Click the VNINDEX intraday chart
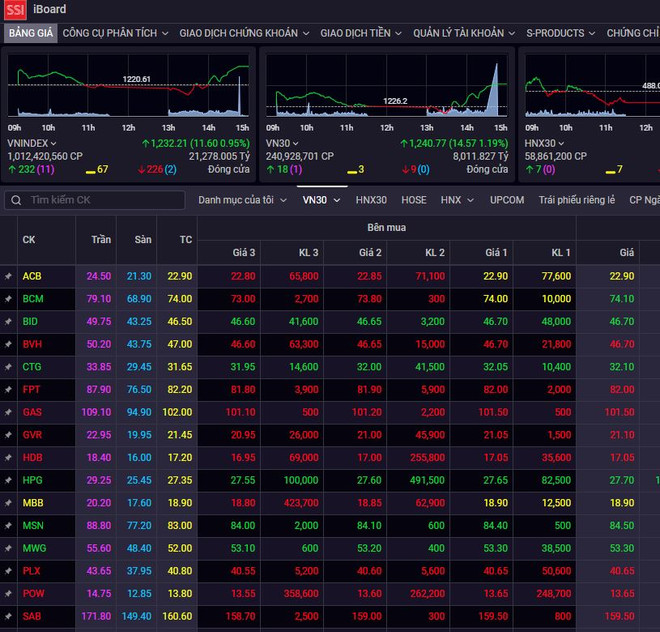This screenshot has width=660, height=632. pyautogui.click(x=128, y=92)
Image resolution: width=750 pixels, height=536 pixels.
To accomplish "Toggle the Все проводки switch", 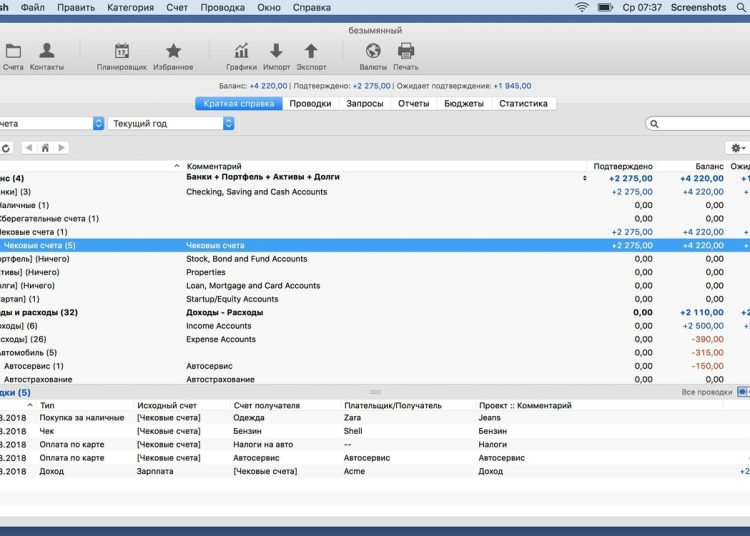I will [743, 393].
--
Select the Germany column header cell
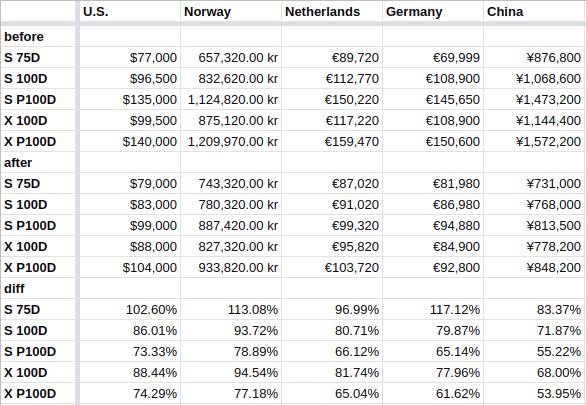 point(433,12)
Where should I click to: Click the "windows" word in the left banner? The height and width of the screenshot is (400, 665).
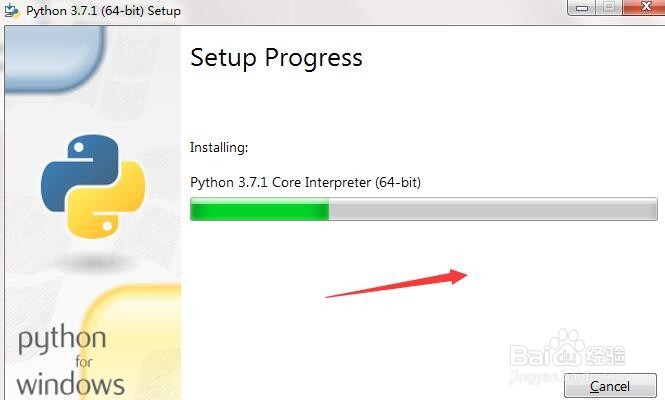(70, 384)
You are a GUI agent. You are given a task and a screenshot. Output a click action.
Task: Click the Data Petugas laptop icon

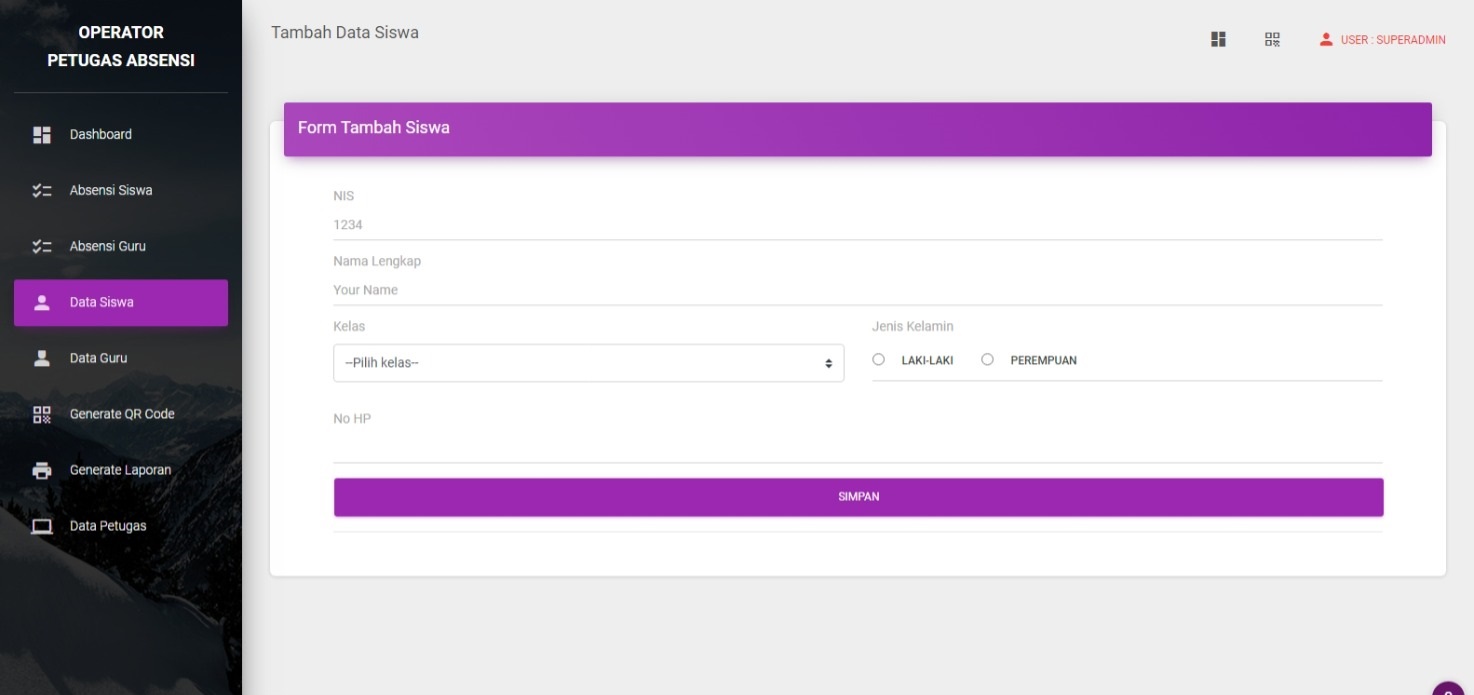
--
## Exercise aim
Output the lines between the one containing "Select the Germany column header cell" and the one containing "Task: Click the Data Petugas laptop icon", inclusive, copying them exactly and leaving out the pictures.

## Written response
Select the Germany column header cell
 point(433,12)
Where should I click to: Click the "windows" word in the left banner? The height and width of the screenshot is (400, 665).
(70, 384)
You are a GUI agent. You are given a task and a screenshot. Output a click action.
Task: Click the Data Petugas laptop icon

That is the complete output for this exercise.